Piper has a new book out: “Not a Day Care: The Devastating Consequences of Abandoning Truth.”
The book's title is from the last line of a statement Piper wrote that was published on the OKWU website in August 2016. Faced with a student complaint about what one of the school's vice presidents said in a chapel sermon - the student felt "victimized" and “uncomfortable” by the talk, a Christian call to charity based on 1 Corinthians 13 - Piper posted an essay telling the student "you need to grow up” and closing with the line, "This is not a day care. This is a university.”
The post went viral, and is the basis for the new book “Not a Day Care.”
Piper argues that Christian colleges are no longer teaching the inerrancy of the Bible, and that the broader culture has lost touch with truths accessible through history and human reason. "We're policing pronouns right now,” he told reporter Brandon Showalter, “not because we're grading students on proper use of them — the historical, grammatical use of them — we're penalizing students who do use them properly and rewarding students who don’t. It's Orwellian.”

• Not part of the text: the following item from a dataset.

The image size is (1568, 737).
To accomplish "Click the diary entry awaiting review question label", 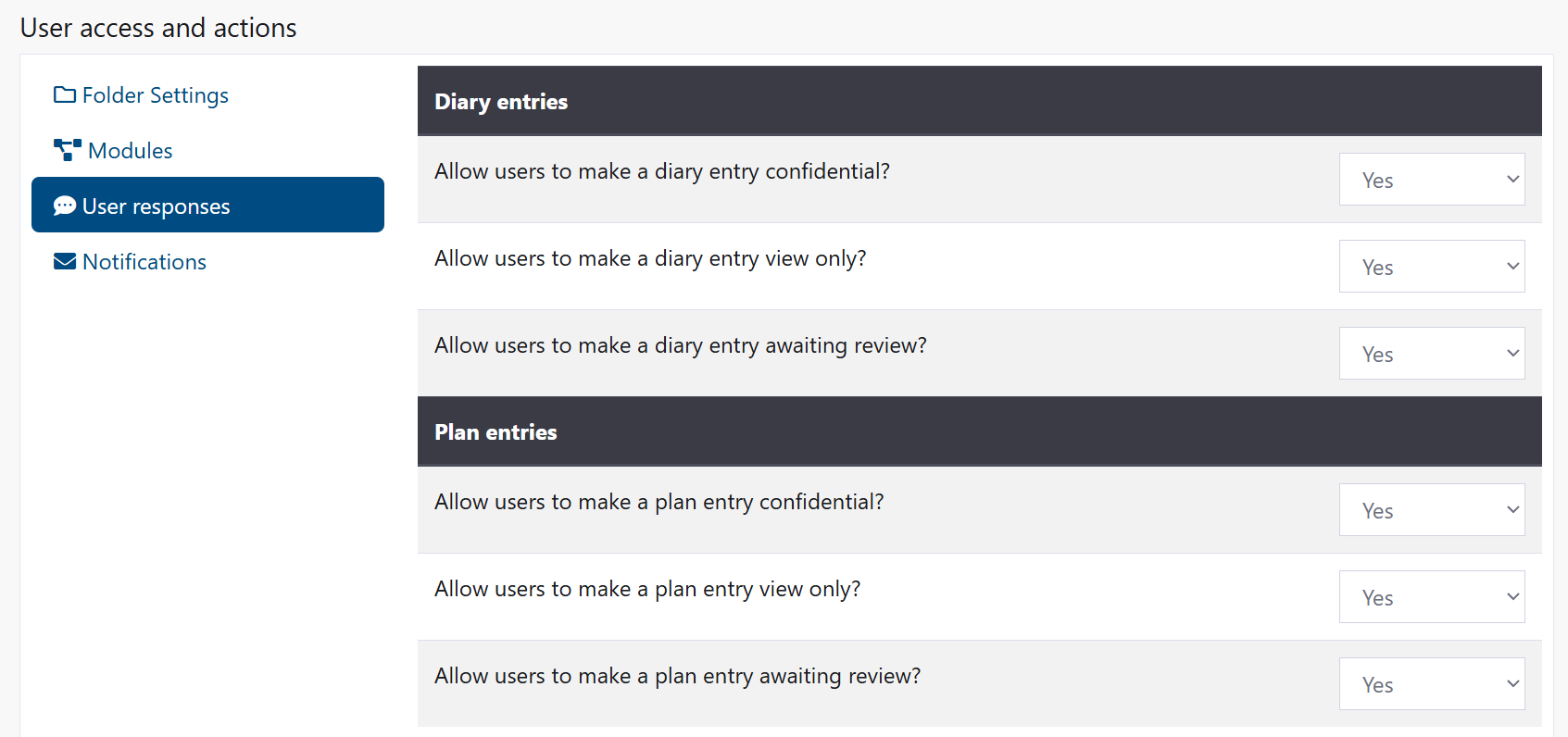I will click(x=680, y=344).
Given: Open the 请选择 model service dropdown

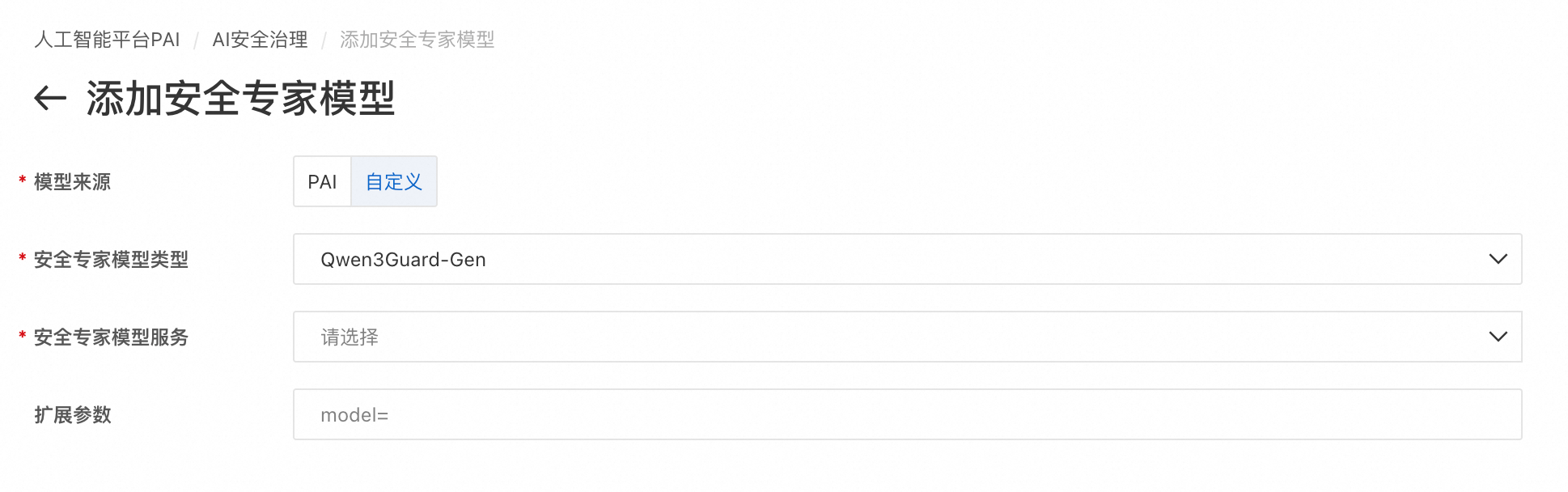Looking at the screenshot, I should click(x=890, y=337).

Piper highlights the culture losing the meaning of the words "male" and “female." "If that isn't the loss of definition, the loss of language, that actually results in the detriment of the human being, I don't know what is."
To the charge that he is too political, Piper argues that the left, and even some Christian leaders, have ruled what were once common sense observations out of bounds: "Who decided that the definition of the human being is 'political'? Who decided that the definition of marriage is 'political'? Who decided that the definition of morality, sexual or otherwise, is 'political'? I refuse to allow somebody to co-opt the language and squeeze me out of the debate by saying 'Well, you shouldn't get 'political,' you should stay focused on the gospel.”
Piper then mentions Luther Lee and Orange Scott, two of Wesleyan's American forefathers, who were abolitionists who worked to end the evil of slavery. "Are we going to suggest that they shouldn't have done it because it was too political? I hope not," Piper said.
Piper concluded his interview with the Christian Post with an observation based on Chesterton: ”The first thing to recognize is that 'freedom' does not presuppose a free-for-all. G. K. Chesterton told us that if you get rid of the big laws you don't get liberty, but you get thousands of little laws."